Hey! I just saw this post linked on another one in the steam deck comm. I was wondering, how difficult was this to do, and was there any guide you followed? Ive been wanting to do this myself but the most Ive done so far is replace the charger port on the 3ds with another oem 3ds charger

[โ€“] beastlykings@sh.itjust.works 2 points 1 week ago (5 children)

Howdy! Difficulty is relative unfortunately.

I didn't follow a guide, I just kind of did it. Checked the rating of the original charger, 5 volts. I knew that USBC would default to 5 volts with the right resistance in the sense pins, looked it up. Went on Amazon, found a female USBC, with resistor pads broken out, that looked like it might fit the space. Bought it on a gamble, it fit.

Removed the one connector with great difficulty. Used multimeter to find which pad on the board was for ground, so the other must be 5v. Double checked with some googling. The rest is in the OP I think ๐Ÿค”

If you've done some soldering before, and are more proficient than a complete beginner, I think you'll be fine. This is maybe moderate, maybe. But not advanced.

If you wanna give it a go I'll be glad to answer any questions you've got

I love fixing stuff. It's almost a curse because it's hard to justify replacing things with new versions if I keep endlessly fixing the old lol

[โ€“] Turret3857 1 points 1 week ago (4 children)

Thats fair, I like repairing things as well! For the most part I've strayed from soldering because I feel like the possibility of me screwing something up is high. I can proficiently take Something apart, replace a part and put it back together though! :P

I know some basic soldering but Im not sure if I know enough. Like, I've never used flux before, and I have a basic cheapo iron I spent maybe $40 on. I'm also completely lost on the electrical side of things. I have a multimeter, but I couldn't tell you what the difference between wattage, voltage, current and amperage is.
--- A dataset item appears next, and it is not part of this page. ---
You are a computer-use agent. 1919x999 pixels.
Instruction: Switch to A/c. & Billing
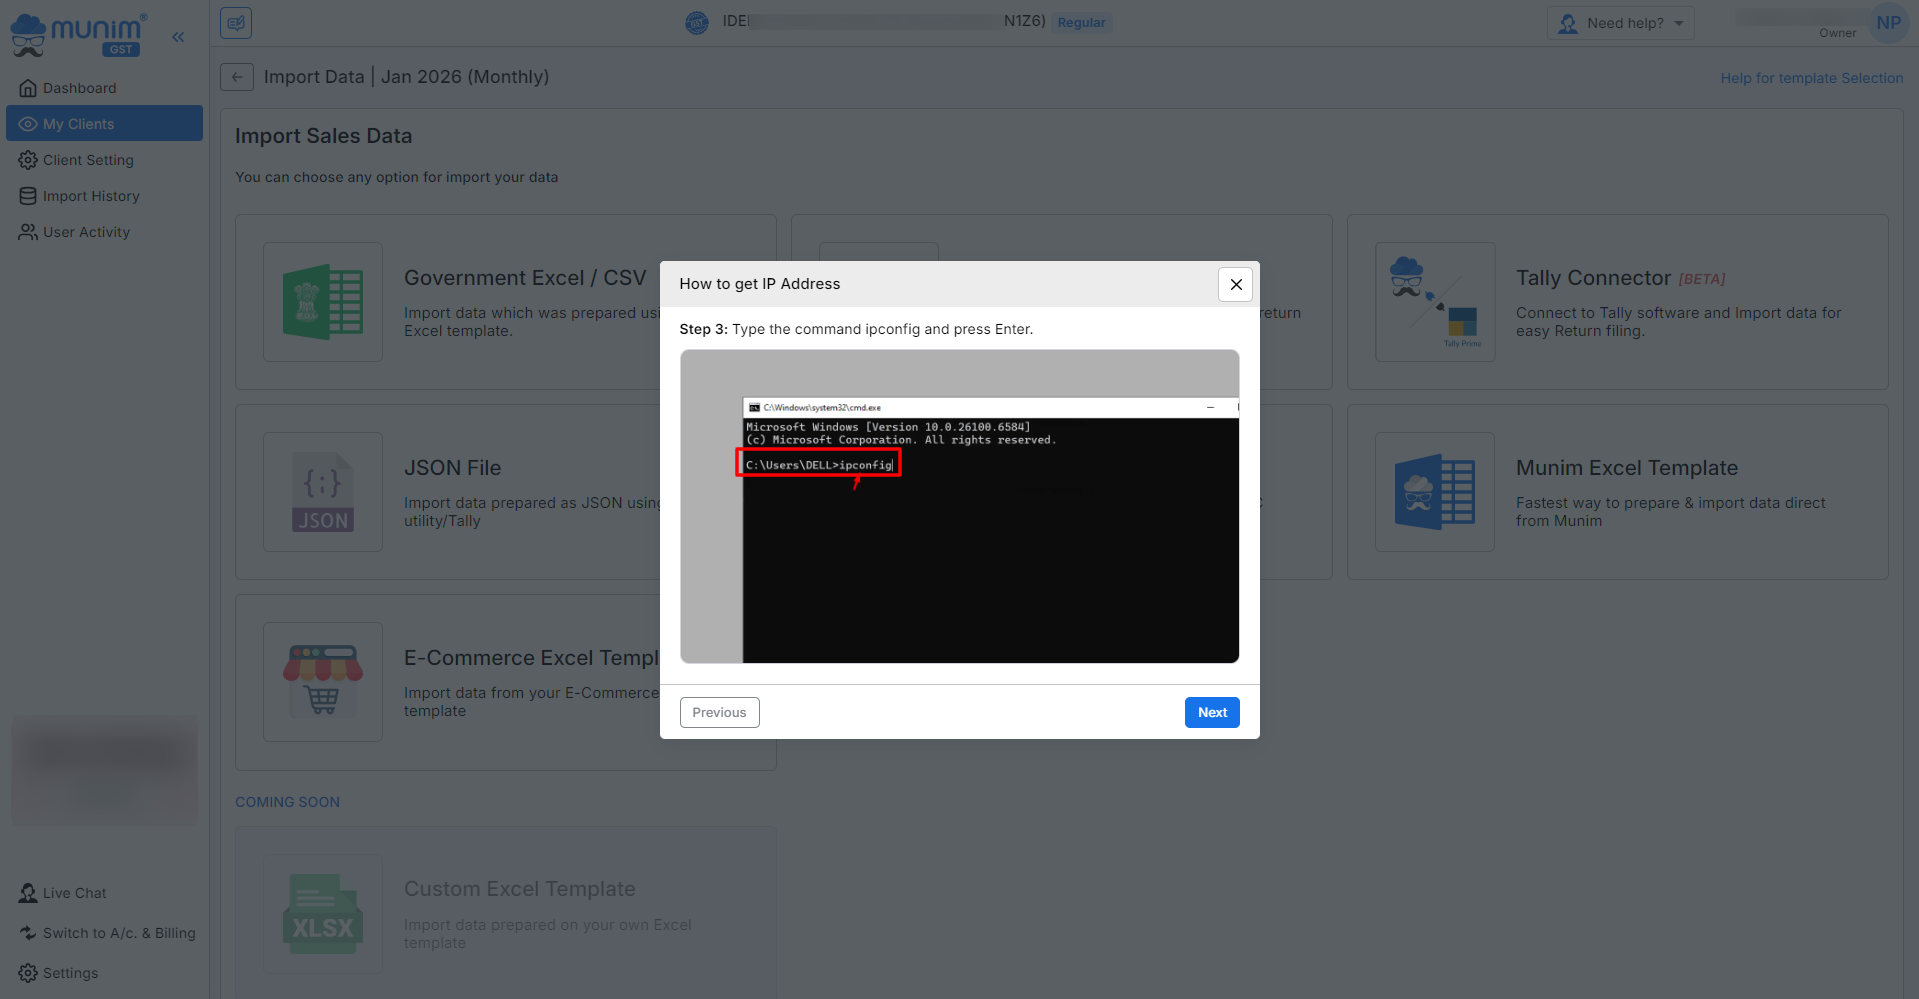coord(118,933)
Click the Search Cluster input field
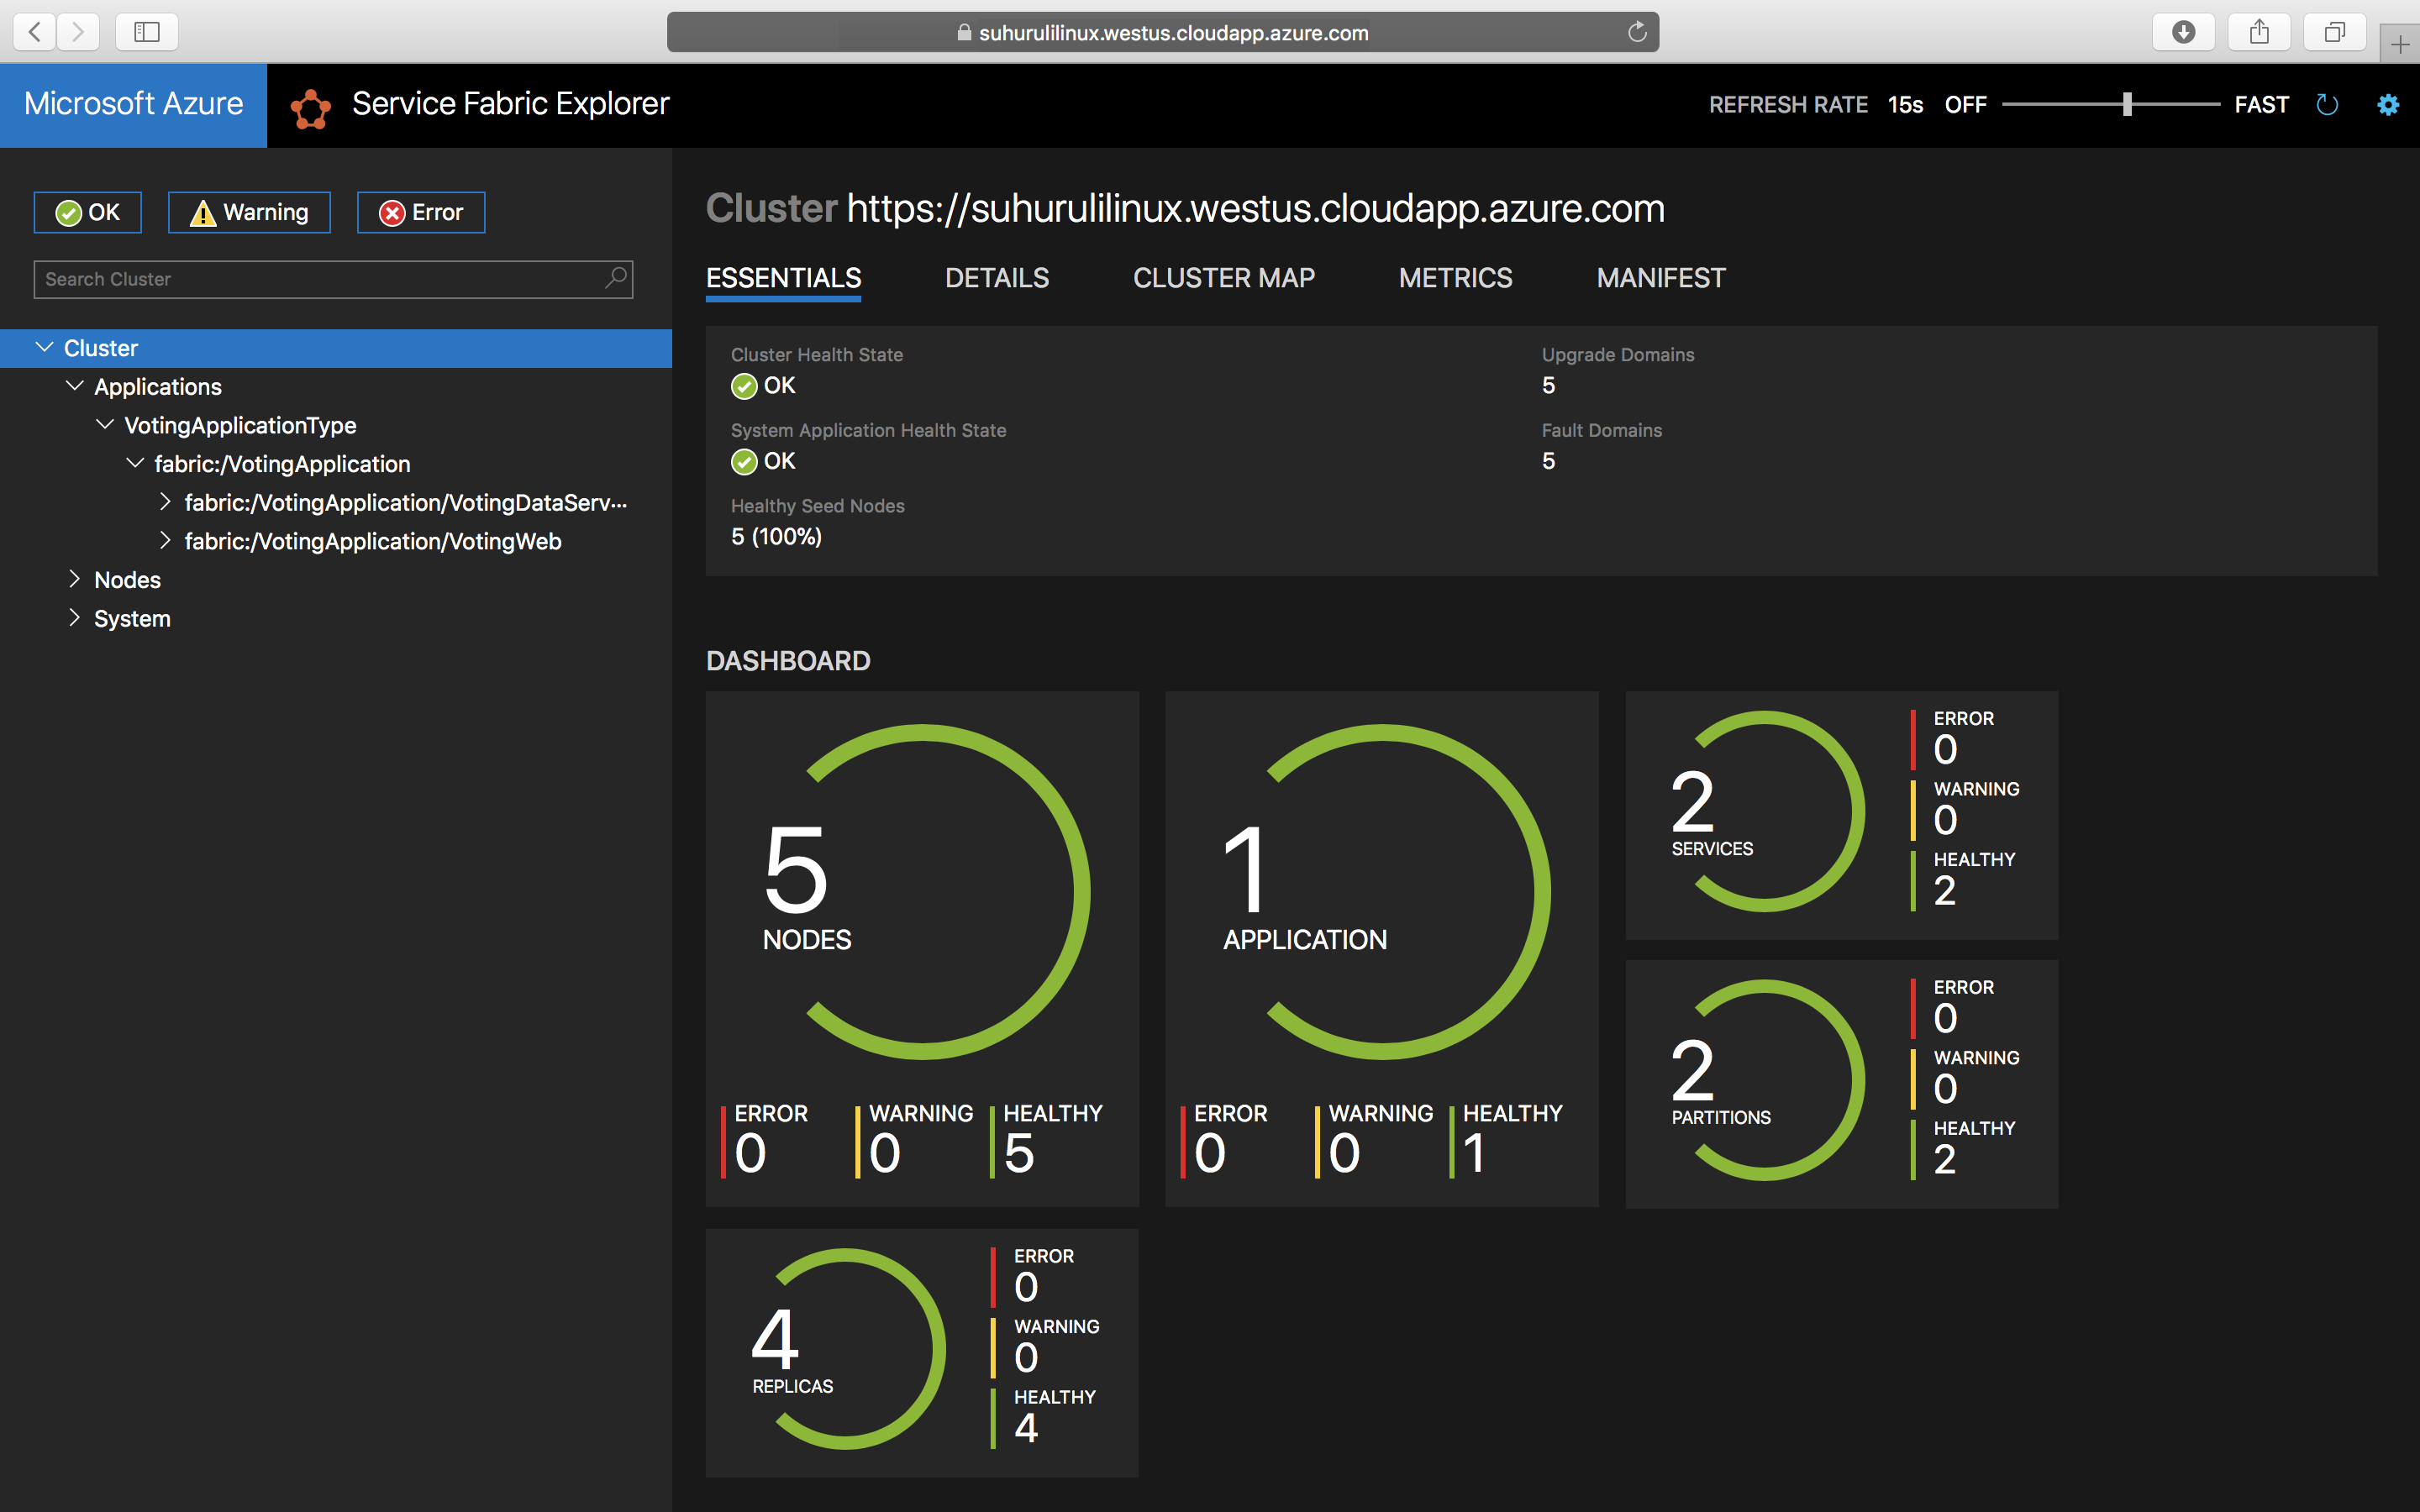This screenshot has width=2420, height=1512. click(x=331, y=279)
Is there any good resources you'd know of to point me to in terms of getting down the same kind of skillset you think would be required to do this? Like, any videos, articles, books, or just basic online searches I should do to gain the knowledge?

I appreciate you taking the time :)

[โ€“] beastlykings@sh.itjust.works 2 points 5 days ago (1 children)

Howdy! Apologies for the delay, been a busy week and I'm VERY good at procrastinating lol.

That's great! A desire to repair stuff is really all you need. Literally everything else you can just learn along the way.

Fun fact about soldering, you've almost certainly used flux before. Most solder these days is rosin-core, which means it has flux in the middle. It's aggressive flux so you don't want to leave it on the parts when your done, scrub it off with an old toothbrush an some isopropyl alcohol.

As for the iron? Which one do you have exactly? The iron is the place where most people go wrong, a bad iron will make your life very hard. But cheap irons can be good, it just depends. I HIGHLY recommend the PINECIL, it's cheap but better than many irons 4 times it's price. Load it up with the latest release of IronOS and you've got an iron worth its weight in gold.

As for learning the electrical side of things, I'm afraid I can't offer much in the way of training or guides to figure it out. You just kind of gotta.. play with stuff. Do some studying, sure, watch some videos, get a handle on basic concepts.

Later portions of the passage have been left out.